Connaissez-vous les usages non domestiques de l’eau ?

Connaissez-vous les usages non domestiques de l’eau ?

Pour savoir quel rôle joue l'eau au-delà de nos foyers
L'eau est au cœur de nos vies. Nous en utilisons quotidiennement pour boire, cuisiner, se laver, nettoyer… Mais en dehors de nos foyers, l'eau est également foncièrement utile : agriculture, production industrielle, transport, nettoyage des cités, énergie… Quel rôle joue l'eau pour satisfaire ces autres usages ? Et dans quels buts ? Vous allez tout savoir sur les usages non domestiques de l'eau en France

Utilisation de l'eau pour l'agriculture

Irrigation, alimentation du bétail ou lavage des installations… l’agriculture est l’activité humaine qui utilise la plus grande quantité d’eau. Avec une production agricole de 73 milliards d’euros en 2014, la France au premier rang, contribue à concurrence de 19% à la production de l’Union européenne, suivie par l’Allemagne (12%), l’Italie (12%) et l’Espagne (10%). Les activités agricoles occupent 28 millions d’hectares sur 55 millions d’hectares du territoire métropolitain.

L’irrigation : facteur de production pour l’agriculture

Principale source d’utilisation d’eau de l’agriculture, l’irrigation représente 3 143 millions de m3 d’eau prélevée chaque année, soit 9%* des prélèvements nationaux (48%* en part consommée). Le développement de l’irrigation et de l’évolution des pratiques agricoles ont engendré une forte progression des prélèvements d’eau en 30 ans. Les chiffres parlent d’eux-mêmes : entre 1970 et 2000, les surfaces irrigables sont passées de 760 000 ha à 2,6 millions hectares de terres équipées pour l’irrigation**. Entre 2000 et 2010, la tendance s’inverse, la surface des terres irrigables diminue de 12% par rapport à 2000 et sa part dans la surface des terres dédiées à une activité agricole (SAU) baisse pour avoisiner les 9 %.
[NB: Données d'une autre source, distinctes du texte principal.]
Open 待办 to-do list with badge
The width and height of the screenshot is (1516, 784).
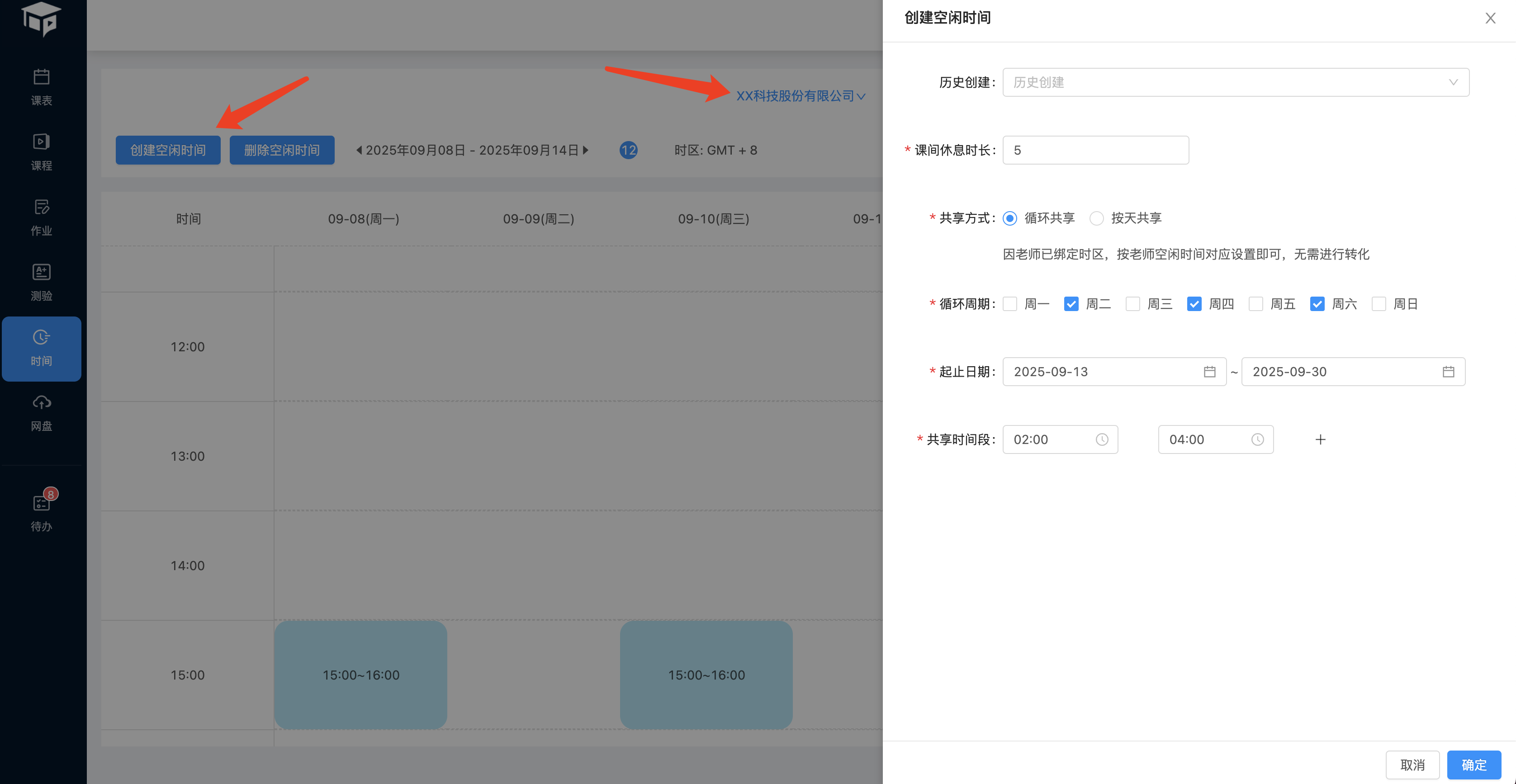coord(41,512)
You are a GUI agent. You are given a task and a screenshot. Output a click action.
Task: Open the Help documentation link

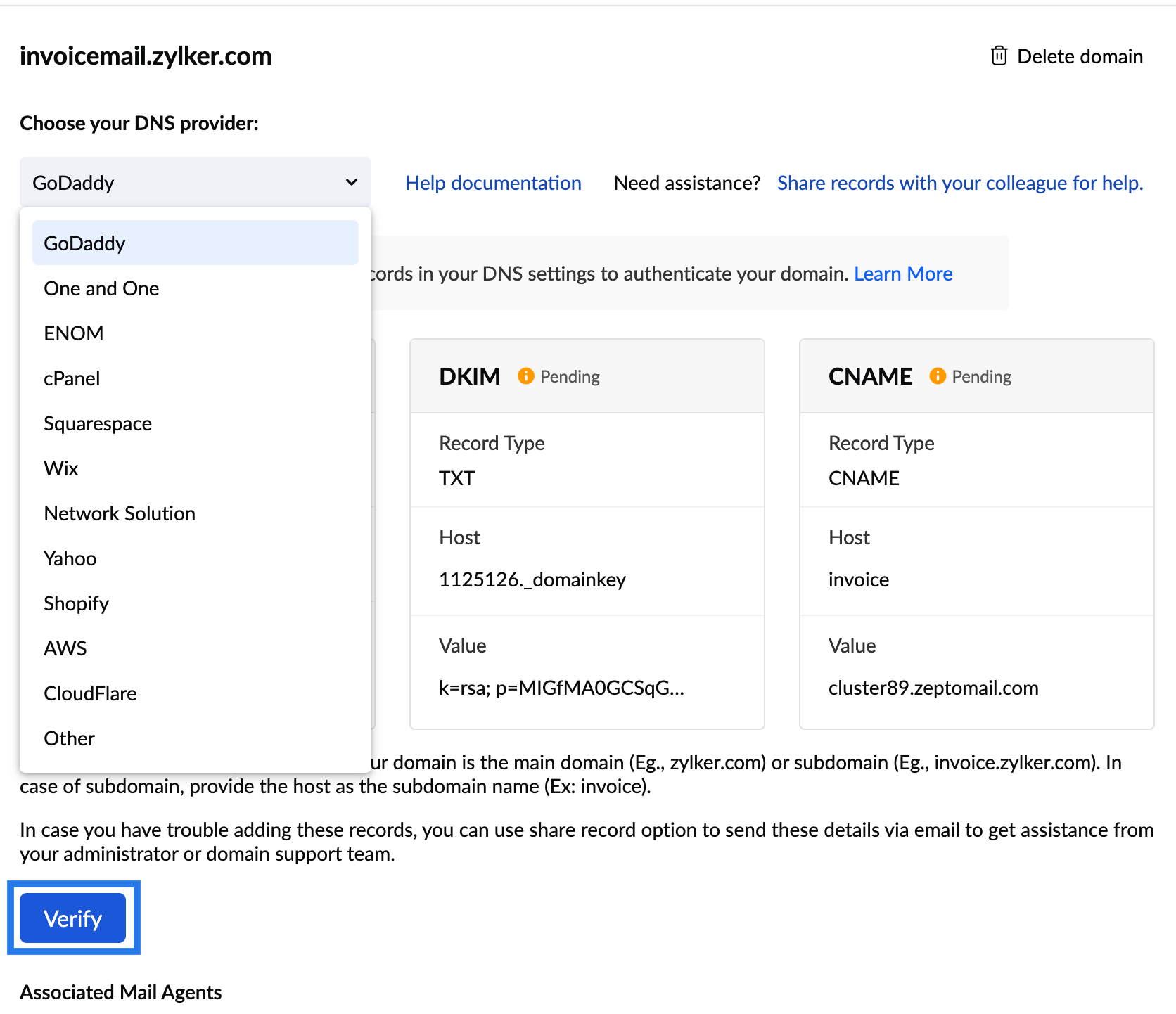[492, 182]
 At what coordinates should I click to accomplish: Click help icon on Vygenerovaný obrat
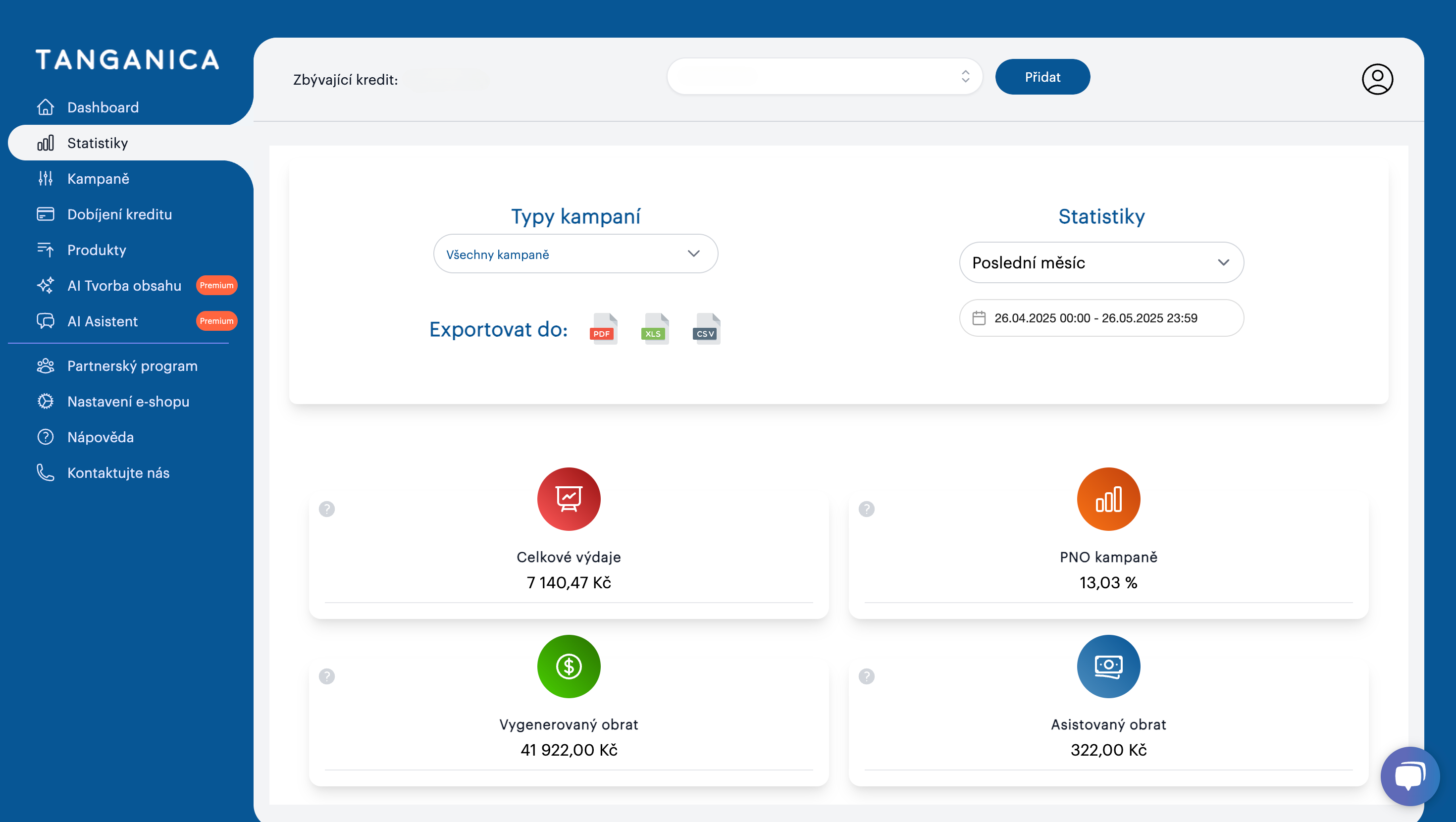tap(327, 676)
Cependant, la part des surfaces irriguées (dépendante en partie des variabilités climatiques) demeure stable entre 2000 et 2010. En 2010, en France métropolitaine, 74 000 exploitations ont irrigué 1,6 millions d’hectares de terres sur un total de 29,2 millions cultivés, soit 6% de la superficie agricole utilisée. Comme en 2000, 1 agriculteur sur 6 a eu recours à l’irrigation en 2010.

* Source : Agences de l’eau – SOeS, 2012.
** Source : SSP – Agreste – Recensements agricoles de 1970 à 2010

Le choix de l’irrigation pour de nombreuses productions

L’irrigation permet la diversification des cultures : maraîchage, cultures légumières et fruitières, production de semences, grandes cultures.

Le maïs, demeure la principale culture irriguée en France représentant 41% des surfaces irriguées.

Le blé est la culture dont les surfaces irriguées ont le plus fortement augmenté entre 2000 et 2010 en passant de 30.000 à 200.000 ha (soit 13 % des surfaces irriguées). Les surfaces irriguées de tournesol ont aussi progressé en passant de 11.000 ha en 2000 à 26.000 en 2010. Le tournesol est une culture résistante aux conditions sèches il est donc une alternative intéressante au maïs plus gourmand en eau (taux d’irrigation 4%°).

Les surfaces irriguées en pommes de terre et de betteraves industrielles progressent respectivement de 10 % et de 20 %.

Les cultures fruitières et légumières conservent pour leur part un taux d’irrigation relativement élevé (taux d’irrigation 60 %).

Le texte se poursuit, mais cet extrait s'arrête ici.